Eddie Mustafa Muhammad, Smith’s trainer, instructed referee Jack Reiss to stop their fight following the third round because Smith had taken too much punishment.

Smith showed the toughness he has displayed throughout his long career, but the faded former champion simply was overwhelmed by a younger, stronger fighter eager to prove his lone loss was a fluke.

Lubin (20-1, 15 KOs), of Orlando, Florida, fought for just the second time since Jermell Charlo knocked him out with one punch in the first round of their WBC 154-pound title fight in October 2017 at Barclays Center in Brooklyn. Las Vegas’ Smith (29-11, 12 KOs), an ex-IBF junior middleweight champ, lost a third straight fight.

“I felt great,” Lubin said. “I wanted to start off clam and poised. I was using my jab, like my corner was telling me to. But he wasn’t throwing anything, so I had to mix up my shots. I thought he was trying to get me into the later rounds.”

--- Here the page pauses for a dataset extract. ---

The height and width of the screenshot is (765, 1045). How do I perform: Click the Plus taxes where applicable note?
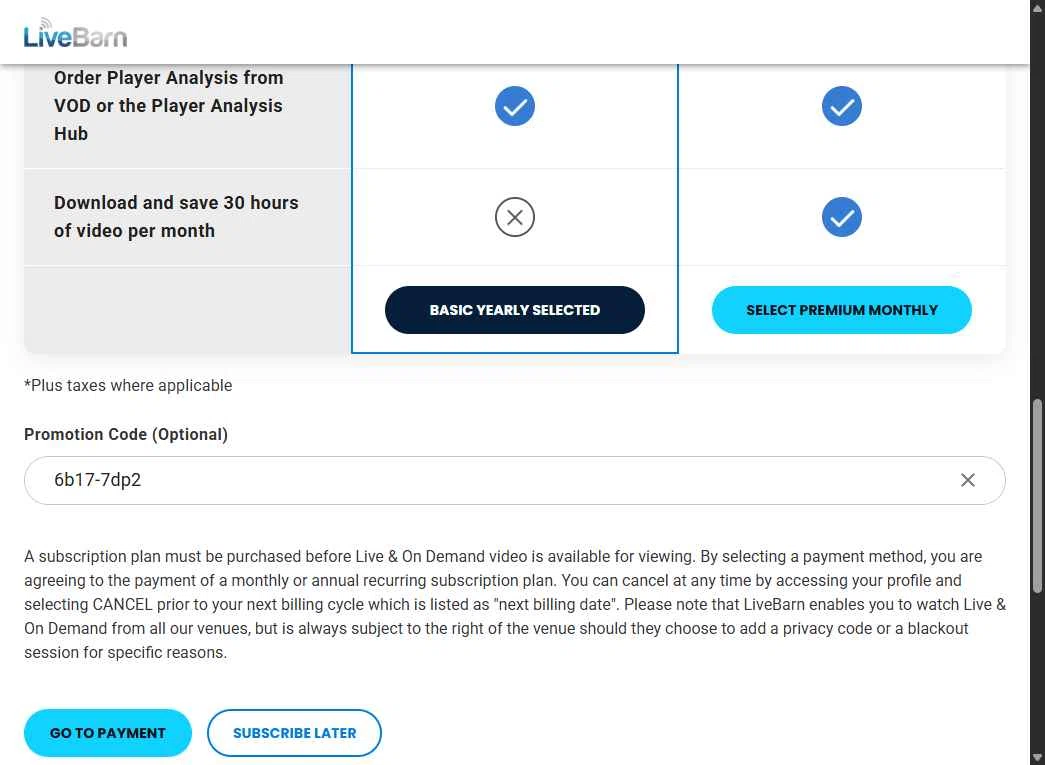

A straight left hand by Lubin landed to the side of Smith’s head and sent him to the canvas early in the second round. Smith fell to his gloves and knees, and then fell to his side.

Smith slowly answered Reiss’ count, yet clearly was buzzed as he tried to continue.

A short right by Lubin dropped him again, this time on the other side of the ring, as Smith tried to stay away from Lubin. Smith got up again and was shoved to the canvas by Lubin a short time later.

Lubin then hit Smith with a straight left hand and knocked down Smith a third time, in the center of the ring, toward the end of the second round. Smith reached his feet for the third time in that round and fended off Lubin to make it to the bell.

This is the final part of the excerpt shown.